**Directions:**
Copy out every one of the records below word for word, keeping each line the same as it appears.

**Data records:**
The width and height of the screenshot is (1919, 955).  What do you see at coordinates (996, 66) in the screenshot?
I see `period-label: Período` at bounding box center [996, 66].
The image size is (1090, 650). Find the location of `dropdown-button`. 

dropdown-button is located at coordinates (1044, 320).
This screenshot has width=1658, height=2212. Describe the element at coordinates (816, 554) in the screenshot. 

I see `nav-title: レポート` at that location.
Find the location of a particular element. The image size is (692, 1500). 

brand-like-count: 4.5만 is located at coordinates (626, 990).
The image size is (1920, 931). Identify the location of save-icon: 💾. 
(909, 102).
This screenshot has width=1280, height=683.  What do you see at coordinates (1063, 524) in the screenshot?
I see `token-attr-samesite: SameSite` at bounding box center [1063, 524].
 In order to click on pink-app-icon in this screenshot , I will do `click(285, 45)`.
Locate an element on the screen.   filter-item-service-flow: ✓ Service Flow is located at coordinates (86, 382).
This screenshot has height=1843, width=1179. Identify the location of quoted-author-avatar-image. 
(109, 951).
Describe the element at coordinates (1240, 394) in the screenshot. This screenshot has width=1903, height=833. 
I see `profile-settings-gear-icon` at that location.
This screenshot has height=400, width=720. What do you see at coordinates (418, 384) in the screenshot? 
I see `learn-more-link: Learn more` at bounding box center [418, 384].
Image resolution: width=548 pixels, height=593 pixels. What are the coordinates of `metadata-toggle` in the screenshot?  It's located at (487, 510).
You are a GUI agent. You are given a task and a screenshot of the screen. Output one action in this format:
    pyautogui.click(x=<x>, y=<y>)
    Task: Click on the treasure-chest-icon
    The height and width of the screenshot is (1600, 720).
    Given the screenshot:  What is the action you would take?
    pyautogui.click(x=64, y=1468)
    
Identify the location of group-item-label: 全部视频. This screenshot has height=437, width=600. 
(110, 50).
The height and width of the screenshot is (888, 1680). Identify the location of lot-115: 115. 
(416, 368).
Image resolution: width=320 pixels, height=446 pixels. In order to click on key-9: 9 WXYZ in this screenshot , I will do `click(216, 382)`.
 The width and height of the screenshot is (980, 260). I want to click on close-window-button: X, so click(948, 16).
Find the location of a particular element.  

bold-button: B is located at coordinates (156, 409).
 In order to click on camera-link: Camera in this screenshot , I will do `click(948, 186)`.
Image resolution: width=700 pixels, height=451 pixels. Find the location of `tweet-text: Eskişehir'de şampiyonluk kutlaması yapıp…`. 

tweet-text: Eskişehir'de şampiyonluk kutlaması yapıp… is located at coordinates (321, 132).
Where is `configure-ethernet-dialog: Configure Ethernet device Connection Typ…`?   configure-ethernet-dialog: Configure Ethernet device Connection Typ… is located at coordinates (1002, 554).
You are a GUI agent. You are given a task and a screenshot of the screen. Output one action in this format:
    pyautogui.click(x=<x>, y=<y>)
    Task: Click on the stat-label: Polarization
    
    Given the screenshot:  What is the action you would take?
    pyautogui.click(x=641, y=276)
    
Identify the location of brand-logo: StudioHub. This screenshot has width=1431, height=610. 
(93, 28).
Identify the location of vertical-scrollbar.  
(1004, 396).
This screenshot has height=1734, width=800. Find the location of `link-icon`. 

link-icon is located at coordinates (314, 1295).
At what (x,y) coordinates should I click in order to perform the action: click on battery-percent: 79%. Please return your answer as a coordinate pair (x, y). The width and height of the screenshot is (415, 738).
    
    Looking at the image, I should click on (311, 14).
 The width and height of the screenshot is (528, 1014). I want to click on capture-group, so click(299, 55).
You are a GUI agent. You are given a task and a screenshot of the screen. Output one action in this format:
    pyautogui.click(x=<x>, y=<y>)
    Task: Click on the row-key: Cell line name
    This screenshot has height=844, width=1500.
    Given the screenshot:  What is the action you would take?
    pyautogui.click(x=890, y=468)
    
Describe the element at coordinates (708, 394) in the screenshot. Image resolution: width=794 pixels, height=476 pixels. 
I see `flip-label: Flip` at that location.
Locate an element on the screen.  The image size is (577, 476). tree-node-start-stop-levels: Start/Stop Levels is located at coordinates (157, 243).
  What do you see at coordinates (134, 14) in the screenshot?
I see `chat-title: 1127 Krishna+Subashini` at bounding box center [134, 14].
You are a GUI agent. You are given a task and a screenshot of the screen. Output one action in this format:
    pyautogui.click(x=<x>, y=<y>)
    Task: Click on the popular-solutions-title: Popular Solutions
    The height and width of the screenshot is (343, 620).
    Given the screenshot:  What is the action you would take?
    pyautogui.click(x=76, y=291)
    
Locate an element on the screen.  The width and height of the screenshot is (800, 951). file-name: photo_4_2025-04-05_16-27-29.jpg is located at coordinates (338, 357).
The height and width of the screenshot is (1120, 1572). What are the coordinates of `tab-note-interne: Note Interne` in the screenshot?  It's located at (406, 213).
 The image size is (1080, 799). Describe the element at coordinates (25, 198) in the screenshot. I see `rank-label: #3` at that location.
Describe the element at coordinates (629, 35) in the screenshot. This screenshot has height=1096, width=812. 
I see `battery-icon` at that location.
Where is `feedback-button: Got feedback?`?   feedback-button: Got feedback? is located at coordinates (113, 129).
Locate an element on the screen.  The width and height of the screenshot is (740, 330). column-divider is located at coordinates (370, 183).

**Solution below:**
The width and height of the screenshot is (1919, 955).  What do you see at coordinates (996, 66) in the screenshot?
I see `period-label: Período` at bounding box center [996, 66].
The image size is (1090, 650). Find the location of `dropdown-button`. 

dropdown-button is located at coordinates (1044, 320).
This screenshot has width=1658, height=2212. Describe the element at coordinates (816, 554) in the screenshot. 

I see `nav-title: レポート` at that location.
Find the location of a particular element. The image size is (692, 1500). 

brand-like-count: 4.5만 is located at coordinates (626, 990).
The image size is (1920, 931). Identify the location of save-icon: 💾. 
(909, 102).
This screenshot has width=1280, height=683.  What do you see at coordinates (1063, 524) in the screenshot?
I see `token-attr-samesite: SameSite` at bounding box center [1063, 524].
 In order to click on pink-app-icon in this screenshot , I will do `click(285, 45)`.
Locate an element on the screen.   filter-item-service-flow: ✓ Service Flow is located at coordinates (86, 382).
This screenshot has height=1843, width=1179. Identify the location of quoted-author-avatar-image. 
(109, 951).
Describe the element at coordinates (1240, 394) in the screenshot. This screenshot has width=1903, height=833. 
I see `profile-settings-gear-icon` at that location.
This screenshot has height=400, width=720. What do you see at coordinates (418, 384) in the screenshot? 
I see `learn-more-link: Learn more` at bounding box center [418, 384].
Image resolution: width=548 pixels, height=593 pixels. What are the coordinates of `metadata-toggle` in the screenshot?  It's located at (487, 510).
You are a GUI agent. You are given a task and a screenshot of the screen. Output one action in this format:
    pyautogui.click(x=<x>, y=<y>)
    Task: Click on the treasure-chest-icon
    The height and width of the screenshot is (1600, 720).
    Given the screenshot:  What is the action you would take?
    pyautogui.click(x=64, y=1468)
    
Identify the location of group-item-label: 全部视频. This screenshot has height=437, width=600. 
(110, 50).
The height and width of the screenshot is (888, 1680). Identify the location of lot-115: 115. 
(416, 368).
Image resolution: width=320 pixels, height=446 pixels. In order to click on key-9: 9 WXYZ in this screenshot , I will do `click(216, 382)`.
 The width and height of the screenshot is (980, 260). I want to click on close-window-button: X, so click(948, 16).
Find the location of a particular element.  

bold-button: B is located at coordinates (156, 409).
 In order to click on camera-link: Camera in this screenshot , I will do `click(948, 186)`.
Image resolution: width=700 pixels, height=451 pixels. Find the location of `tweet-text: Eskişehir'de şampiyonluk kutlaması yapıp…`. 

tweet-text: Eskişehir'de şampiyonluk kutlaması yapıp… is located at coordinates (321, 132).
Where is `configure-ethernet-dialog: Configure Ethernet device Connection Typ…`?   configure-ethernet-dialog: Configure Ethernet device Connection Typ… is located at coordinates (1002, 554).
You are a GUI agent. You are given a task and a screenshot of the screen. Output one action in this format:
    pyautogui.click(x=<x>, y=<y>)
    Task: Click on the stat-label: Polarization
    
    Given the screenshot:  What is the action you would take?
    pyautogui.click(x=641, y=276)
    
Identify the location of brand-logo: StudioHub. This screenshot has width=1431, height=610. 
(93, 28).
Identify the location of vertical-scrollbar.  
(1004, 396).
This screenshot has height=1734, width=800. Find the location of `link-icon`. 

link-icon is located at coordinates (314, 1295).
At what (x,y) coordinates should I click in order to perform the action: click on battery-percent: 79%. Please return your answer as a coordinate pair (x, y). The width and height of the screenshot is (415, 738).
    
    Looking at the image, I should click on (311, 14).
 The width and height of the screenshot is (528, 1014). I want to click on capture-group, so click(299, 55).
You are a GUI agent. You are given a task and a screenshot of the screen. Output one action in this format:
    pyautogui.click(x=<x>, y=<y>)
    Task: Click on the row-key: Cell line name
    This screenshot has height=844, width=1500.
    Given the screenshot:  What is the action you would take?
    pyautogui.click(x=890, y=468)
    
Describe the element at coordinates (708, 394) in the screenshot. Image resolution: width=794 pixels, height=476 pixels. 
I see `flip-label: Flip` at that location.
Locate an element on the screen.  The image size is (577, 476). tree-node-start-stop-levels: Start/Stop Levels is located at coordinates (157, 243).
  What do you see at coordinates (134, 14) in the screenshot?
I see `chat-title: 1127 Krishna+Subashini` at bounding box center [134, 14].
You are a GUI agent. You are given a task and a screenshot of the screen. Output one action in this format:
    pyautogui.click(x=<x>, y=<y>)
    Task: Click on the popular-solutions-title: Popular Solutions
    The height and width of the screenshot is (343, 620).
    Given the screenshot:  What is the action you would take?
    pyautogui.click(x=76, y=291)
    
Locate an element on the screen.  The width and height of the screenshot is (800, 951). file-name: photo_4_2025-04-05_16-27-29.jpg is located at coordinates (338, 357).
The height and width of the screenshot is (1120, 1572). What are the coordinates of `tab-note-interne: Note Interne` in the screenshot?  It's located at (406, 213).
 The image size is (1080, 799). Describe the element at coordinates (25, 198) in the screenshot. I see `rank-label: #3` at that location.
Describe the element at coordinates (629, 35) in the screenshot. This screenshot has height=1096, width=812. 
I see `battery-icon` at that location.
Where is `feedback-button: Got feedback?`?   feedback-button: Got feedback? is located at coordinates (113, 129).
Locate an element on the screen.  The width and height of the screenshot is (740, 330). column-divider is located at coordinates (370, 183).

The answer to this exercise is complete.